Canada’s Ministry of Fisheries and Oceans has announced a new three-year seal-hunt quota that allows fishermen to kill 975,000 harp seals over the next three years; in two of those three years, sealers may kill as many as 350,000 harp seals annually. This means hunters can kill 75,000 more seals a year, starting in 2003, than in the last five years.
“The increase comes despite evidence that the quota of 275,000 seals was unsustainable,” says Dr. Naomi Rose, marine mammal scientist with The HSUS, “and it quietly condones the fact that sealers exceeded this quota last year, an act that most natural resource managers would condemn.”
The stated purpose of switching to a three-year plan is to present “sealers with greater certainty in planning their activities,” but the plan seems better designed to cause a serious decline in seal numbers, with unknown ecological consequences, Rose notes.
Without presenting any new evidence that taking seals in such large numbers is sustainable, Department of Fisheries and Oceans Minister Robert G. Thibault, lauded this new approach to harvesting “a valuable natural resource.”
And so the hunt goes on. Even after decades of public condemnation, Canada continues annually to club and shoot hundreds of thousands of harp and hooded seals, two species it reduces to the category of “natural resources” rather than sentient beings. In fact, the Canadian government subsidizes the seal-hunting industry, making it easier for hunters to kill more of the animals.
In 2002, with relatively little public outcry, the Canadian government allowed the most massive slaughter of marine mammals on its shores since 1967. The reported kill was more than 307,000 harp seals—which exceeded the Canadian Department of Fisheries’ quota by more than 32,000. And if unreported kills were included, the total would be much higher. (The reported numbers include only the seals who are delivered to processing plants, not the seals who are severely wounded and die later.)

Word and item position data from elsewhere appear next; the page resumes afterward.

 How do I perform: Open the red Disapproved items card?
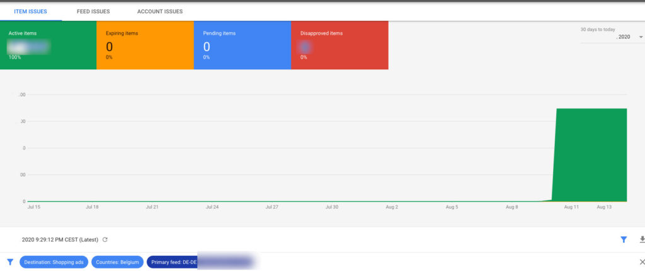coord(340,45)
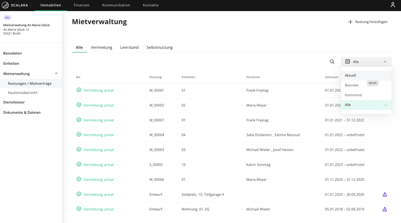This screenshot has height=223, width=401.
Task: Click status check icon for W_00001
Action: pos(79,90)
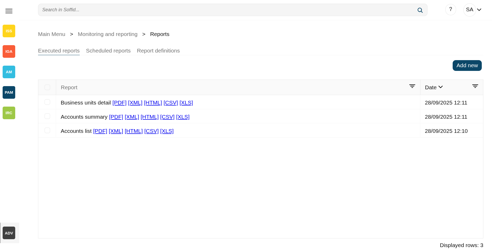Open the IGA module icon
The width and height of the screenshot is (492, 251).
(x=9, y=51)
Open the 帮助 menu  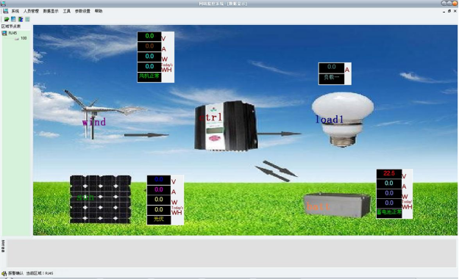(99, 11)
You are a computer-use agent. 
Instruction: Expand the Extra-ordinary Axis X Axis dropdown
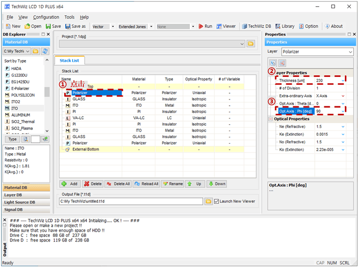(x=343, y=96)
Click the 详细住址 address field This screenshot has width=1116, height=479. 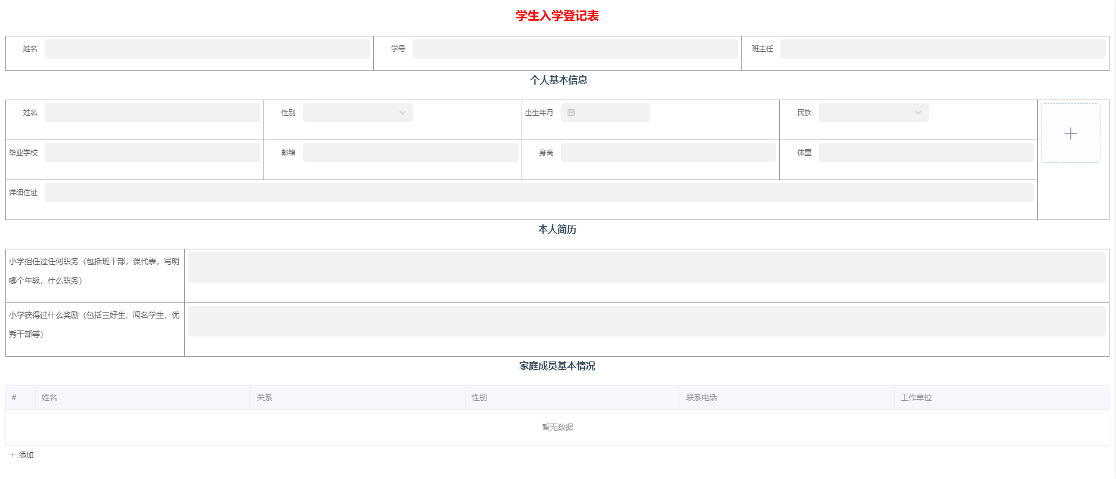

The harp seal hunt is sometimes represented as a part of Canada’s culture, not unlike indigenous whaling, but in truth, it is just another commercial hunt. Canada’s Department of Fisheries and Oceans reports issuing 11,185 commercial sealing licenses in 2001. The seals are killed for their pelts, their penises (which are used to make aphrodisiacs in Asian markets), oil (which Canada promotes as a health supplement), and meat.

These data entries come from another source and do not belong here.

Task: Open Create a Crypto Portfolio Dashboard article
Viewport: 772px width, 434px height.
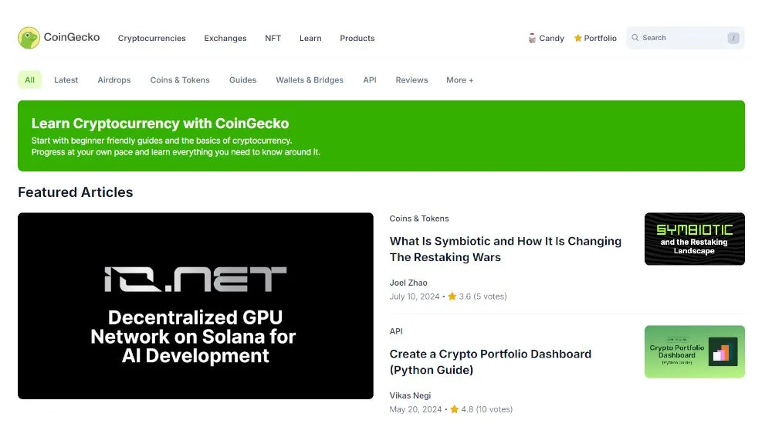Action: pyautogui.click(x=490, y=361)
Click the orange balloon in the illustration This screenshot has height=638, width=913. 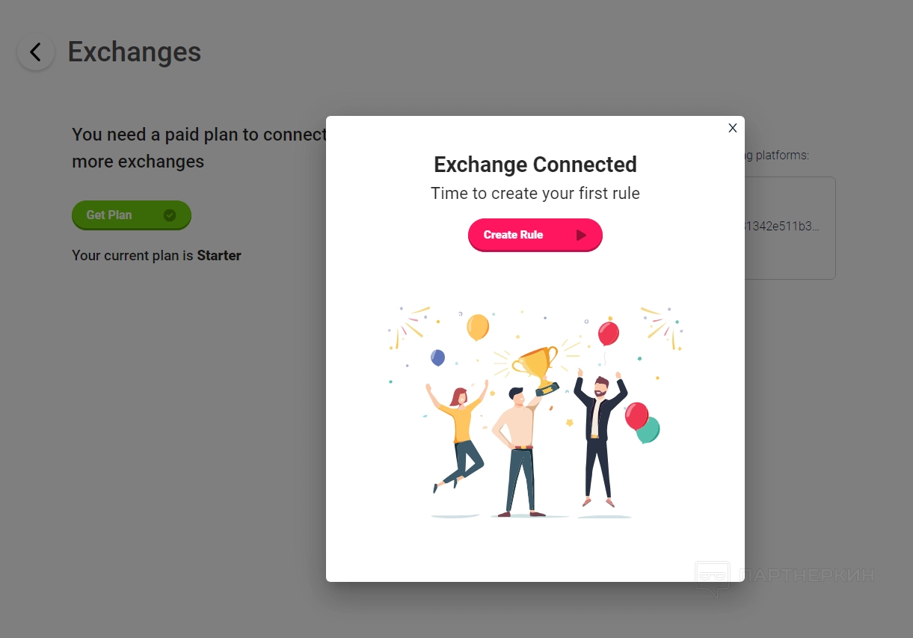tap(477, 326)
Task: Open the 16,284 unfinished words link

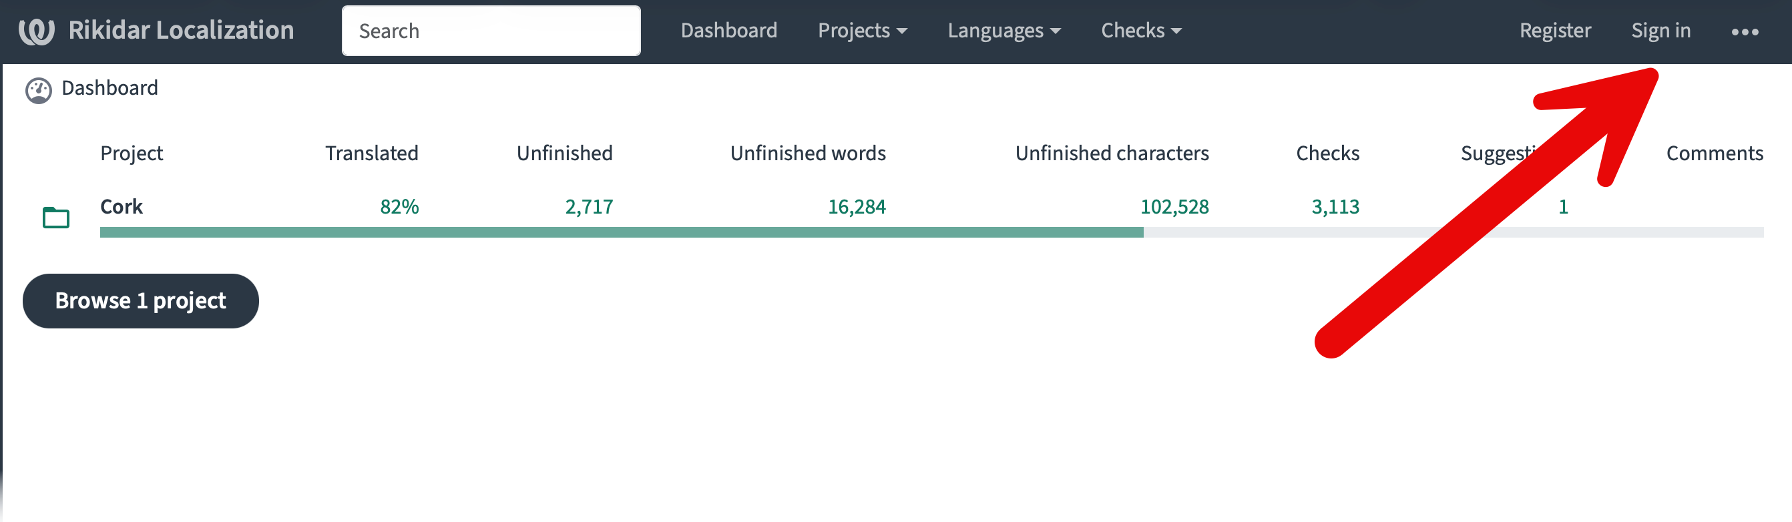Action: coord(856,206)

The country’s commercial seal hunting season runs from November 15 to May 15, but hunters do most of their killing in the spring. At the beginning of the season, hunters use a club or a large ice-pick-like hakapik to kill the younger seals. As the season progresses, hunters switch to rifles for both young and old seals.
It’s one of the few hunts to target young animals. Although the Canadian government has outlawed the killing of pups who still have their white coats, a two-week-old seal pup who has molted is considered fair game. (Hunters refer to seals this age as “beaters.”) While hunters do kill adult seals, an estimated 95% of those killed are 12 days to 12 months old.

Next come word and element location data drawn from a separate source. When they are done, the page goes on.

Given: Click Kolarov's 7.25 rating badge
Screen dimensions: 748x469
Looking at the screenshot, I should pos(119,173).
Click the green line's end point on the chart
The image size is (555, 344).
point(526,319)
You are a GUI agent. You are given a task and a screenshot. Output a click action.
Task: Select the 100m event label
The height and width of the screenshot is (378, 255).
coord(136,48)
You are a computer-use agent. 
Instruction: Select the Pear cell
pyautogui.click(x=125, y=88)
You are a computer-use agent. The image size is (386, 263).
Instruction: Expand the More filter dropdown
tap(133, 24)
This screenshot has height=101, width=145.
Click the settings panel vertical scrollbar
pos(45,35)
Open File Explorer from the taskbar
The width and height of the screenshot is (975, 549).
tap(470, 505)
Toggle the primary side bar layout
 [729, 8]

For reasons known only to itself, the Canadian government subsidizes the seal hunt. According to reports from the Canadian Institute for Business and the Environment, more than $20 million in subsidies were provided to the sealing industry between 1995 and 2001. Those subsidies came from entities such as the Atlantic Canada Opportunities Agency, Human Resources Development Council, and Canada Economic Development-Quebec. These subsidies take a variety of forms, including funding the salaries for seal processing plant workers, market research and development trips, and capital acquisitions for processing plants.
Regulation and Enforcement
Seal management falls under Canada’s Department of Fisheries and Oceans (DFO). For the most part, the seal hunt itself is covered by the Marine Mammal Regulations section of Canada’s Fisheries Act. The DFO tells the public that “[H]umane practices are supported by industry and strictly enforced by the federal Department of Fisheries and Oceans. Penalties are among the toughest in the world.” The Canadian government is expected to release revised Marine Mammal Regulations during the 2003 hunt.
In 1995, the Canadian government raised the so-called Total Allowable Catch quota to 250,000, and implemented the “personal use” hunting license, which made it legal for a person with a Provincial hunting license or hunting capability certificate to hunt seals. The next year, the reported number of seals killed rose to nearly meet that quota, reaching 242,000 (about four times what it had been reported the previous year). The government’s response was to increase the quota to 275,000 for 1997. The hunters exceeded that quota by 7,000 in 1998—without any punishment.
But in 2000, the reported catch dropped, probably because of difficult hunting conditions and because there wasn’t (and still isn’t) much of a global market for seal products. Still, the Canadian government promotes the hunt. And although the government received scientific evidence that the quota is unsustainable, it has kept the quota at 275,000—a number that, when combined with estimates of animals mortally wounded but not recovered, has been exceeded annually with the exception of 2000.